Campus & Community

Shapeshifter Bratt moves between Wall Street and NGOs

4 min read

“I really don’t have a plan for my life,” says Martin Bratt, who is receiving his master’s in public administration from the Kennedy School of Government (KSG), “but feel that by being who I am I can help break down some stereotypes.” Bratt has seen both sides of the chasm that splits public service and the private sector, and believes his experience will help him build a necessary bridge between the two.

“When I graduated from HEC business school in France I got a job in consulting at McKinsey & Co.,” says the Norway native. “It’s kind of a nonchoice when you graduate, because consulting is a way to see everything, many different businesses, many different countries, and sort of try out new things.”

One of the “new things” he tried, eventually, was applying to KSG. “I wanted my life to be about more than just making money,” he says. “I very much feel that there are important things that the private sector and the development community can learn from each other. They have a lot more in common than they think: Both are filled with people who are often brilliant and always extremely driven, and who have a very strong passion about what they’re doing.”

Bratt spent last summer in Mozambique working on biofuels for a 40-year-old American NGO called TechnoServe, whose motto is “business solutions to rural poverty.” A few months after his return to Cambridge, the director of the Mozambique project, David Browning, called to say he was spearheading a foray into Burundi, where coffee makes up about 80 percent of the country’s export earnings, but could comprise a lot more. “Something like 60 to 70 percent of the population grows coffee in some form,” Bratt says, “but they generally get very low prices for the coffee, because there has been very little focus on quality.”
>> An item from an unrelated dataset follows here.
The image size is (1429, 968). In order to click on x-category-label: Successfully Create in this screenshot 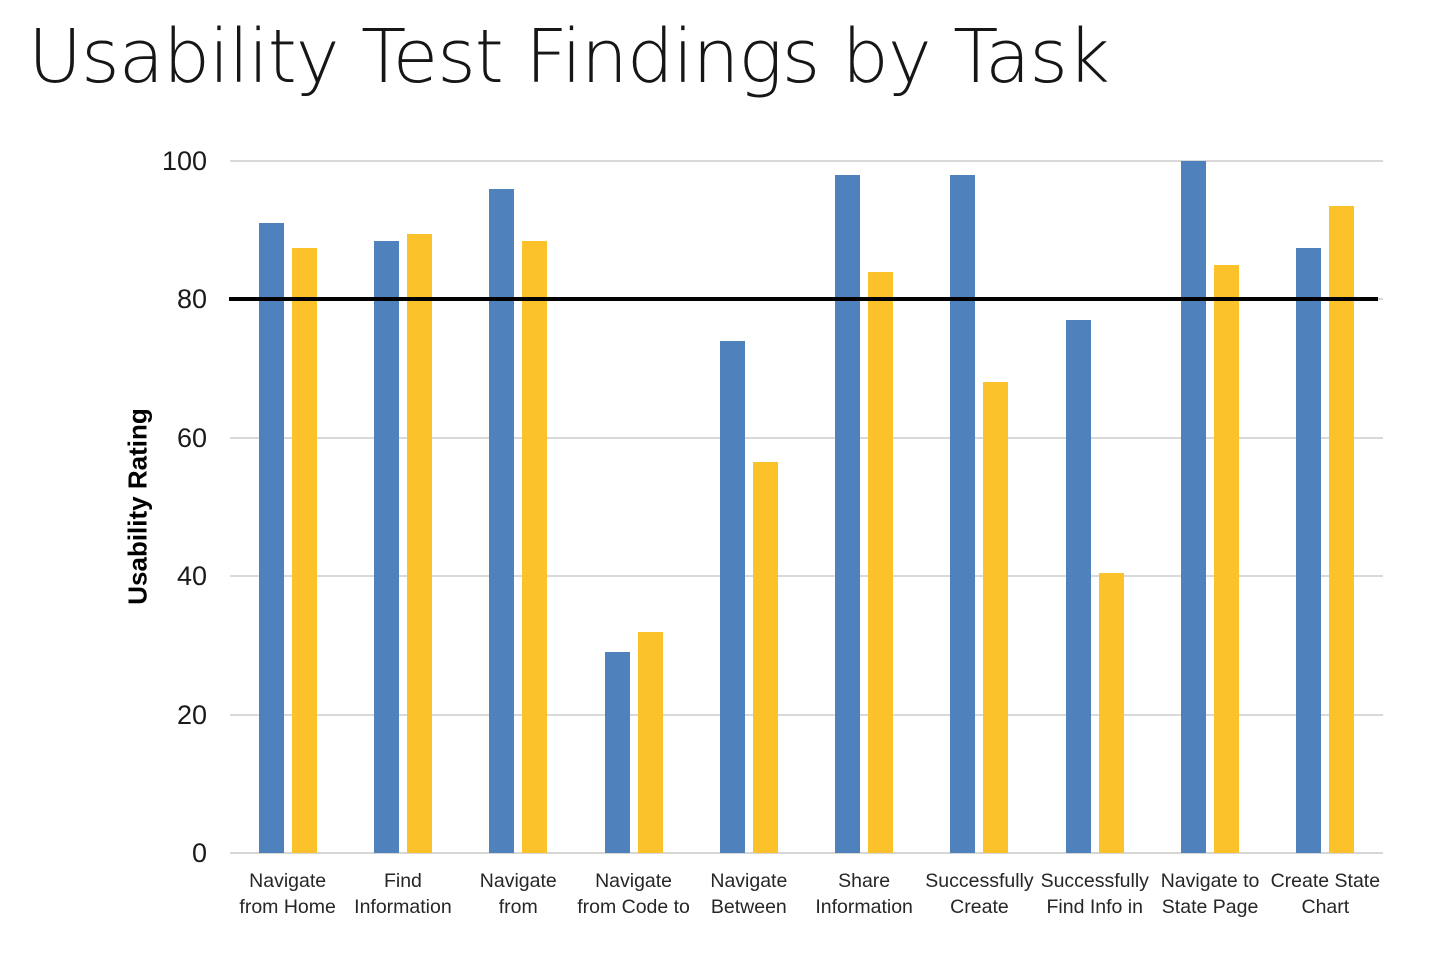, I will do `click(979, 894)`.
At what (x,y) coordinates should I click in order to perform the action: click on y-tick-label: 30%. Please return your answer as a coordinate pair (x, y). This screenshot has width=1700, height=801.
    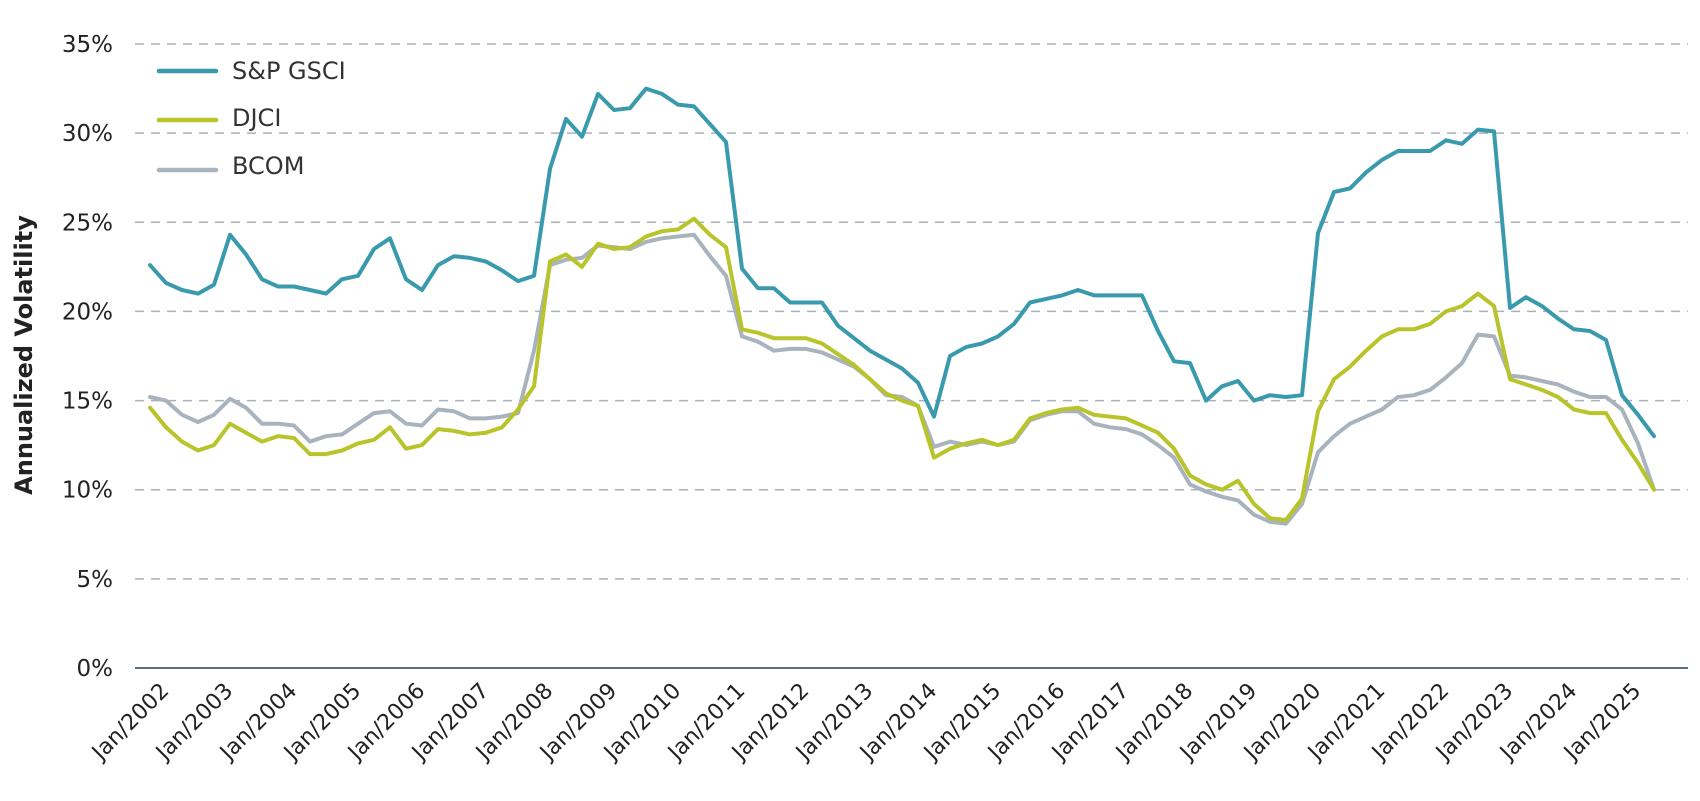
    Looking at the image, I should click on (88, 134).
In January, Bratt traveled around Burundi with TechnoServe talking to stakeholders across the coffee industry and in government to try to identify the potential in terms of poverty reduction through better coffee — a similar TechnoServe project in Tanzania saw a 50 percent increase in the price of coffee once an infrastructure supported better systems “from picking to packaging.” He’ll be returning this summer to help set up assistance for farmers’ groups in acquiring and setting up processing equipment.

“Martin is a really smart student,” says Robert Lawrence, professor of international trade and investment for whom Bratt has acted as teaching assistant. “His intellect sparkles. But what’s more impressive is that he has made a commitment to public service, when he could have had a career in investment banking and pretty quickly made tons of money.”

Though this is certainly true, Bratt doesn’t see the two as mutually exclusive. “I certainly feel I will be spending some time in my career on the private sector side, and some on the not-for-profit side.” He obviously feels comfortable switching between the two: He went to business school after majoring in the humanities at university in Norway, and took the job at McKinsey just after publishing a volume of poetry in his native language; now, of course, Bratt’s pendulum is again on the backswing.

“People in NGOs think everyone on Wall Street only cares about money,” he says, “and people in the business community think everyone in NGOs is a hippie who walks around dreaming. Both of those stereotypes are incredibly wrong.”

According to those who know him, if there is anyone who can convince each side the other has much to offer, it is Bratt. “Martin has that most rare combination of passion, pragmatism, and idealism,” says TechnoServe’s Browning. “This is a powerful formula for making a dent in the universe.”